What are the dangers of methadone?
Following is an article by two doctors addressing this question.
Is methadone more likely to kill you than heroin?
By Drs Marcel Buster & Giel van Brussel, MD
Municipal Health Service Amsterdam
Based on literature and analysis of mortality figures Dr Russell Newcombe concluded that methadone programs as a form of harm-reduction possibly cause more victims than they prevent. We have doubts whether the conclusion about methadone is fully justified. Looking at the mentioned literature gives a one-sided view at the problem. Moreover, the conclusions drawn are beyond those justified by the results of the analyses. Several points of debate come to mind:
Methadone is not an innocent substance; ‘one’s methadone maintenance dose is another’s poison’ (2). A regular user of opiates develops a certain tolerance. Therefore, it is possible that a tolerant person can function normally with dosages which can be fatal to a non-tolerant person. Also, methadone dosage in the case of first entry to the program has to be evaluated carefully. It is wise to begin with a low dosage that has to be increased slowly in the course of weeks or even months. At entry to the program it has to be carefully evaluated whether a patient has a clear and unambiguous heroin dependence. In methadone maintenance programs, methadone is dispensed to tolerant persons, moreover, this tolerance remains high because of daily use of methadone. Therefore, it is not surprising that deaths at the King’s College Hospital caused by methadone were not those of participants of a methadone maintenance program but were those of ‘recreational’ users of illicit methadone.
In cases where more than one drug is used, the drug responsible for death due to overdose is difficult to establish. Moreover, the same drug prescribed by physicians can also be bought on the street. In seventy percent of the deaths due to overdose studied in Glasgow and Edinburgh a combination of different drugs was found (3).

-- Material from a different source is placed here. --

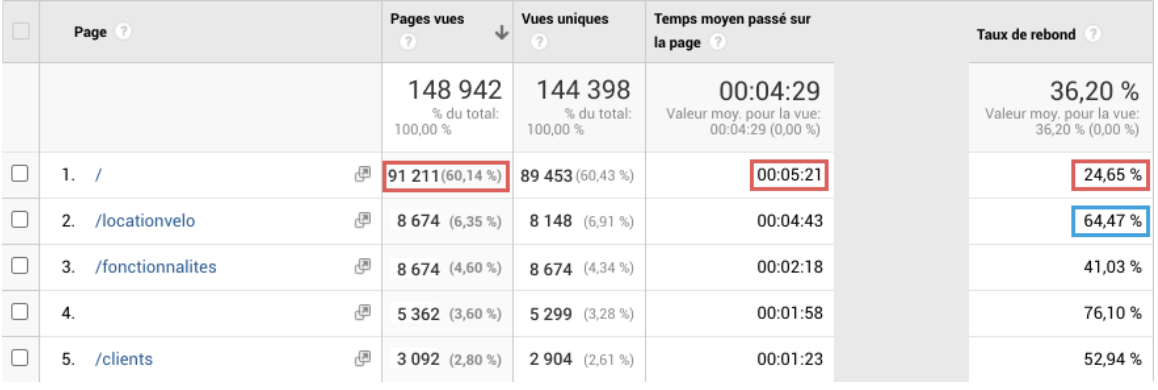Open the /clients page link
The width and height of the screenshot is (1158, 390).
(124, 359)
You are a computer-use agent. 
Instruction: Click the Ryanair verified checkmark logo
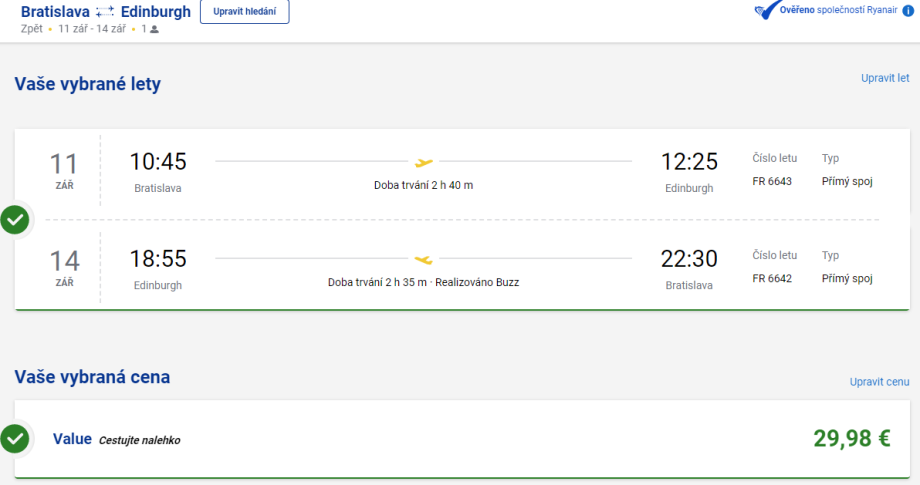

Prescribed drugs such as temazepam were often encountered in deaths in Glasgow. However, among only 14 of the 34 persons who died in 1992 and where temazepam was found, this was prescribed by their physician. Because of the presence of other drugs it is not clear whether temazepam really caused the death of these people. Probably the combination of these different drugs was fatal to them. This was also the case with the methadone deaths in Edinburgh. However, in Edinburgh, the authors could not determine whether methadone was prescribed or not. Both Hammersley and Obafunwa report that heroin/morphine deaths seldom occur in Edinburgh (4). ‘The fall of the deaths due to overdose in the Lothian and Borders Region of Scotland (LBRS) after 1984 reflects in part the strict policing that took place, in particular in the Edinburgh area’.
‘The increase of methadone deaths is probably due to the introduction of a street trend to use this agent as a substitute to heroin’. The author suggests that methadone deaths are mainly caused by the use of illicit methadone.
Therefore, these figures suggest that participants of methadone programs are at lower risk of death due to overdose. However, this does not mean that methadone is an innocent substance. The high and increasing number of methadone deaths in Britain is alarming and certainly needs more attention. The first priority should be to establish whether the methadone causing death has been prescribed within a methadone program or bought on the street. It also should be evaluated at what point during the course of the methadone program death takes place. Further instruction doctors prescribing methadone could be necessary. The use of non-prescribed methadone without medical supervision can lead to high risks, especially when it is used as a substitute for heroin in order to get a ‘high’ instead of to prevent withdrawal symptoms. Physicians have to be aware of this danger and they should make sure that the prescribed methadone (as well as other psycho-active drugs) does not end up in the ‘gray market’.